Um condomínio já de "tantas gentes", alguns personagens que inventei demais, outros menos, são quase como os originais, só que de mentira. Vivem por tanto tempo e tão dentro de mim que volta e meia dividem espaço com as Eus, tirando os que deixo no porão. Existem os que viveram apenas em páginas até viver dentro de mim, outros em pixels, ondas sonoras, cheiros e cores. Agora a pauta é sempre a mesma: Eles querem espaço, espaço para deixar vazio e espaço para deixar gente entrar.
Condomínio é uma ilustração interessante sobre o controle, estrutura, caixinhas, o que pode e o que não pode entrar e a maior das ilusões: a existência de um espaço dentro e um espaço fora. Um cara qualquer diz que quando estabelecemos fronteiras quer dizer que existe a possibilidade de tal local ser atravessado.

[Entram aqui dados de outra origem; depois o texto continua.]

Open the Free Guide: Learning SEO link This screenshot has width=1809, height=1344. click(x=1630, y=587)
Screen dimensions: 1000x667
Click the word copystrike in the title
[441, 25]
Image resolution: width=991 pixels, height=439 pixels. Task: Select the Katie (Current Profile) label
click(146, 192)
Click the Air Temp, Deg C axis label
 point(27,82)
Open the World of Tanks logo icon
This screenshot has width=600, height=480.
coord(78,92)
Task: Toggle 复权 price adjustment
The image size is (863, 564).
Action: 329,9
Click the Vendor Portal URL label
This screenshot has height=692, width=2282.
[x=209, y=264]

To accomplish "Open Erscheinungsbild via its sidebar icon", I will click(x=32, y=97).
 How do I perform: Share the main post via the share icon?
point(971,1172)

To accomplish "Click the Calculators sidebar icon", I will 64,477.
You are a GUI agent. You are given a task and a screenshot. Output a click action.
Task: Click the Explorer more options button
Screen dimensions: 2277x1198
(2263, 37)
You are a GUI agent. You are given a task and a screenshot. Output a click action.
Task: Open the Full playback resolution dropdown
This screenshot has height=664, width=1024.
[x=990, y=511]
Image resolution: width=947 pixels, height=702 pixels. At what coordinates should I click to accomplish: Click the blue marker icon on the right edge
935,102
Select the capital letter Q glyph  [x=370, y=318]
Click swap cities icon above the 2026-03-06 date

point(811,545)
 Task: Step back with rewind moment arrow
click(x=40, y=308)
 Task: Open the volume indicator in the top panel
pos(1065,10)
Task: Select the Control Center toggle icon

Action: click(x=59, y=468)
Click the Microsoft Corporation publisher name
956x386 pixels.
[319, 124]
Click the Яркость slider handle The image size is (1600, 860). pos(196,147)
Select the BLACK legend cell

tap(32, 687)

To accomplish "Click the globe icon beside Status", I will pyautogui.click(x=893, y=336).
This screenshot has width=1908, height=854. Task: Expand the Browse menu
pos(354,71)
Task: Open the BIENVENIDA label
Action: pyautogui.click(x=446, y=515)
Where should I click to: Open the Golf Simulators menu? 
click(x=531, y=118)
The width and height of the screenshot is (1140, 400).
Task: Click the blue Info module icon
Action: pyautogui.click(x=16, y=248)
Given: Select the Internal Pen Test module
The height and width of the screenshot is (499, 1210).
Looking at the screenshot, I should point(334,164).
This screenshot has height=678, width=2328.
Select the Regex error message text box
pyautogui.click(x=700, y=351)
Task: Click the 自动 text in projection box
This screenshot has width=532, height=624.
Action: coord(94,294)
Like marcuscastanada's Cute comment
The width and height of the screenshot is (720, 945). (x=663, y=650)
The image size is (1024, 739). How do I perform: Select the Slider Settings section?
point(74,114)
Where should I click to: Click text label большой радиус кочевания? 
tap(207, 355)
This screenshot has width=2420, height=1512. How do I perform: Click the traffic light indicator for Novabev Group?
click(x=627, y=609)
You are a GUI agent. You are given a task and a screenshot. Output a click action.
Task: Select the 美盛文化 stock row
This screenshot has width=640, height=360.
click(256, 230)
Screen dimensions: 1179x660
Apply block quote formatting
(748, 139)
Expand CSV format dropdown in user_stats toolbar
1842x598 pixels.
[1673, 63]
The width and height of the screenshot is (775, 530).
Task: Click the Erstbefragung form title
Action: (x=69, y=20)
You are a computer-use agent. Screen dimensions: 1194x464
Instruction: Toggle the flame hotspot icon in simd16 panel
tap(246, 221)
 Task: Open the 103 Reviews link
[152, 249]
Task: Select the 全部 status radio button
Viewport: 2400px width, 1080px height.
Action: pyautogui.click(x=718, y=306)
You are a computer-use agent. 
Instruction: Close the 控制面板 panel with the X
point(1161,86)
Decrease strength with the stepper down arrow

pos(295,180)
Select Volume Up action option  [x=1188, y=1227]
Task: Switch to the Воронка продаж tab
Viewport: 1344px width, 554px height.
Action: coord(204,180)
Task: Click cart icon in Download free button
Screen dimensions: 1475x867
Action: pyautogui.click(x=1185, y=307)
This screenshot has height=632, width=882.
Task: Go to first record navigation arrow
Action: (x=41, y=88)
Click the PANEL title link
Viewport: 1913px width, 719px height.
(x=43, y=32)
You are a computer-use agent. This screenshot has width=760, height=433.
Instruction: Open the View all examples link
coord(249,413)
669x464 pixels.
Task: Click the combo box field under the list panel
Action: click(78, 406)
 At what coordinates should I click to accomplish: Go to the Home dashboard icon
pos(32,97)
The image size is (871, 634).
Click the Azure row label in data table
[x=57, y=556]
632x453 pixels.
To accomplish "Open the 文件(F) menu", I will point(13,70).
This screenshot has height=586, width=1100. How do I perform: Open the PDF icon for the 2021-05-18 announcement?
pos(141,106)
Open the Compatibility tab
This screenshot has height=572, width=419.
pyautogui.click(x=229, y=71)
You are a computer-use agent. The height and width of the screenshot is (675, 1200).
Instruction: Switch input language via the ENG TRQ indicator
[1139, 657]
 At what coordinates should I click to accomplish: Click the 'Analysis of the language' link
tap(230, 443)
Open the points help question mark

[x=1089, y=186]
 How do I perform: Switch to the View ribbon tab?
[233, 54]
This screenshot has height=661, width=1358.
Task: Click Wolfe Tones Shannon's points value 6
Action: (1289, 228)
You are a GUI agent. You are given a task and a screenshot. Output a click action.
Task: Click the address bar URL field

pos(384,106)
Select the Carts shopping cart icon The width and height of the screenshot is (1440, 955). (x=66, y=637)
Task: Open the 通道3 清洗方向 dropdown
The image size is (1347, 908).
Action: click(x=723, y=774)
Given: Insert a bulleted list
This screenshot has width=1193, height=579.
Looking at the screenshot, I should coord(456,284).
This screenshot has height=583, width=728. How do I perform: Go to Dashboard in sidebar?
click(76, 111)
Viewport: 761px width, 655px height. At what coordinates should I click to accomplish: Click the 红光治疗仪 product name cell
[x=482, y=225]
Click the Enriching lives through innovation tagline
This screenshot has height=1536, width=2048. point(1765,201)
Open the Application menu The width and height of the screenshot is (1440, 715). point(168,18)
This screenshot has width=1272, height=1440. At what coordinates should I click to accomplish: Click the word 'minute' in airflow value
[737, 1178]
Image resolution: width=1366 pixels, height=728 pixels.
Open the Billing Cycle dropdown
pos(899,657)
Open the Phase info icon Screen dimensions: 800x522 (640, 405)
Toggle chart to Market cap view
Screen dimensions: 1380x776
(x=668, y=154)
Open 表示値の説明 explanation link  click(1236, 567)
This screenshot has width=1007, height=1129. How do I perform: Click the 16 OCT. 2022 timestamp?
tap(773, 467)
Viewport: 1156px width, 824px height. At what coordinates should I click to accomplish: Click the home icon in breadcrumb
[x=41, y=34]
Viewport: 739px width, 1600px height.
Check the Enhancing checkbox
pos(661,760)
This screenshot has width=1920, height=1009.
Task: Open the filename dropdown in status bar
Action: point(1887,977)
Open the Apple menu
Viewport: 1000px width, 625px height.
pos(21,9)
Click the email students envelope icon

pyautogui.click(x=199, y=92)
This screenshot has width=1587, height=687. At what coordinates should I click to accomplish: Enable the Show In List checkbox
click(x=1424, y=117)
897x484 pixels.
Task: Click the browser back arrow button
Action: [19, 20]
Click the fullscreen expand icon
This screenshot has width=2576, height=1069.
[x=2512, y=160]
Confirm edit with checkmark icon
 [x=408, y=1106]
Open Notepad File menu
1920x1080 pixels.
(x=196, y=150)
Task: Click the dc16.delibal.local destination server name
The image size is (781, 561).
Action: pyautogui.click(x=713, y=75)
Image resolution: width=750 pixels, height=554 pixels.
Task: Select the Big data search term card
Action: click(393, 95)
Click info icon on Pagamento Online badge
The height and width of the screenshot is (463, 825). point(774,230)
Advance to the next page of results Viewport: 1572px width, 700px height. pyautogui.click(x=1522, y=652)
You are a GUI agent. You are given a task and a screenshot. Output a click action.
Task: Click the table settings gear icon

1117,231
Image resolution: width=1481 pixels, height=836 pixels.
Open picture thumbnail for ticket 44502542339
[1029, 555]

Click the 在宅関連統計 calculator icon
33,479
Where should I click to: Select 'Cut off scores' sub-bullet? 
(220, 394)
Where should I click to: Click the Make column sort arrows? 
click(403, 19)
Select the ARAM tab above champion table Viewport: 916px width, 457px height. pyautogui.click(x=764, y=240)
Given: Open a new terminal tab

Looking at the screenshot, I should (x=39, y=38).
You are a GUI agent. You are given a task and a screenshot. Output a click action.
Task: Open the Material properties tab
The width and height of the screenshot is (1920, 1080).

Digo isso em um momento em que de dentro acessamos o fora mais que nunca: passamos a perceber o outro como O Outro, o outro como ameaça, ou o outro como quem quer conter. Conter os impulsos alheios, conter nossos impulsos, conter de contenção ou conter de conteúdo? O que precisamos (e será que precisamos) conter em nosso mundo interno para que possamos acessar o mundo externo?
Enquanto me faltam respostas eu faço visitas aos personagens em seus contextos originais: acesso os pixels, abro e rabisco páginas, toco interfones fantásticos e celulares reais. As narrativas de si, narrativas do mundo e narrativas sobre narrativas são minhas calçadas. Até começar uma nova reunião de condomínio.